#### Data provided

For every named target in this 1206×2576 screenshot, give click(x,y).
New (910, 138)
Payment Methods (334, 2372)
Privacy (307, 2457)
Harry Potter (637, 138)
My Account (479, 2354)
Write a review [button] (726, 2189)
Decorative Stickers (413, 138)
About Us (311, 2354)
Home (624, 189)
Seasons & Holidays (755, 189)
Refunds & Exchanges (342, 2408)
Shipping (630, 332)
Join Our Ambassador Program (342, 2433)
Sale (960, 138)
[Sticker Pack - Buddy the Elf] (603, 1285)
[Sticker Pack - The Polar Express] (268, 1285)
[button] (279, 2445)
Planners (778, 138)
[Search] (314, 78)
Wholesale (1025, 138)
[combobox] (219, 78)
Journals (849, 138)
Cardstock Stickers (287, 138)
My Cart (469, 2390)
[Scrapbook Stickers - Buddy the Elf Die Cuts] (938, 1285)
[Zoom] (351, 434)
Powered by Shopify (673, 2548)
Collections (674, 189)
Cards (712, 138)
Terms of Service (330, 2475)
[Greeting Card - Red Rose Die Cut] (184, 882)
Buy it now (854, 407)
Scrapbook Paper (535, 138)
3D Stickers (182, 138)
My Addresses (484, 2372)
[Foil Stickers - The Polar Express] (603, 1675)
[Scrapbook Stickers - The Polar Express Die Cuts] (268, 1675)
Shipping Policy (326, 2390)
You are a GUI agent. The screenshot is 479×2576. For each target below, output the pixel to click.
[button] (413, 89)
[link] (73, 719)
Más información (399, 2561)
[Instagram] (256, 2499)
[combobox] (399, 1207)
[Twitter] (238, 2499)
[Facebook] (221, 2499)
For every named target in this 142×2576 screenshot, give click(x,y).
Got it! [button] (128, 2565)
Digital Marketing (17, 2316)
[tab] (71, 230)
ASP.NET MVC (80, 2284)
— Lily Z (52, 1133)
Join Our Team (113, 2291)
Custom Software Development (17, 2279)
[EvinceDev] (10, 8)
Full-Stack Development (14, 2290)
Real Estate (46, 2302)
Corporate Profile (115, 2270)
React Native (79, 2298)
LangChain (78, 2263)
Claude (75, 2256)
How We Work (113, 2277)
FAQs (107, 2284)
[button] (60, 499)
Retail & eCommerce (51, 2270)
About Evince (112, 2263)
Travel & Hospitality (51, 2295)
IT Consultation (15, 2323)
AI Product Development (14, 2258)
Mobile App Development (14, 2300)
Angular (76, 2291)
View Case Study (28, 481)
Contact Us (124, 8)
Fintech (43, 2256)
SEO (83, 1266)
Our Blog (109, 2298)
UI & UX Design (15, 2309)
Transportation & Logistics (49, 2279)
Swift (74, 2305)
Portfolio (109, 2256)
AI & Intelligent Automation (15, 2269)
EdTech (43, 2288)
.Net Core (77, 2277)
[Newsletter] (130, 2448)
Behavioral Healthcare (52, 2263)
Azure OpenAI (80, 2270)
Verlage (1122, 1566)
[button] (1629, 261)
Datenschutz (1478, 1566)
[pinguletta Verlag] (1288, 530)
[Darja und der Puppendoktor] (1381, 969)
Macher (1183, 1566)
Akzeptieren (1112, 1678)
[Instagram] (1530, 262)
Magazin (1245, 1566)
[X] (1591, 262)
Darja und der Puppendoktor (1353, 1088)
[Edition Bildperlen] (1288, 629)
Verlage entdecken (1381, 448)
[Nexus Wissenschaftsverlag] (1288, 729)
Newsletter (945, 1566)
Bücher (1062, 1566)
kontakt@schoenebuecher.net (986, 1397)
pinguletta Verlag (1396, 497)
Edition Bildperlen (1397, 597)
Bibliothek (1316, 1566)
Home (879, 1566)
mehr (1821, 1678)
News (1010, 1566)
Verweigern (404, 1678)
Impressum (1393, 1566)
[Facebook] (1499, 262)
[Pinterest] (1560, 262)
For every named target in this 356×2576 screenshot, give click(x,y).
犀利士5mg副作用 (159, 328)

########

§ **Task to complete**: Output each line of the listing above that has "Polar".

§ **Reply**:
[Sticker Pack - The Polar Express] (268, 1285)
[Foil Stickers - The Polar Express] (603, 1675)
[Scrapbook Stickers - The Polar Express Die Cuts] (268, 1675)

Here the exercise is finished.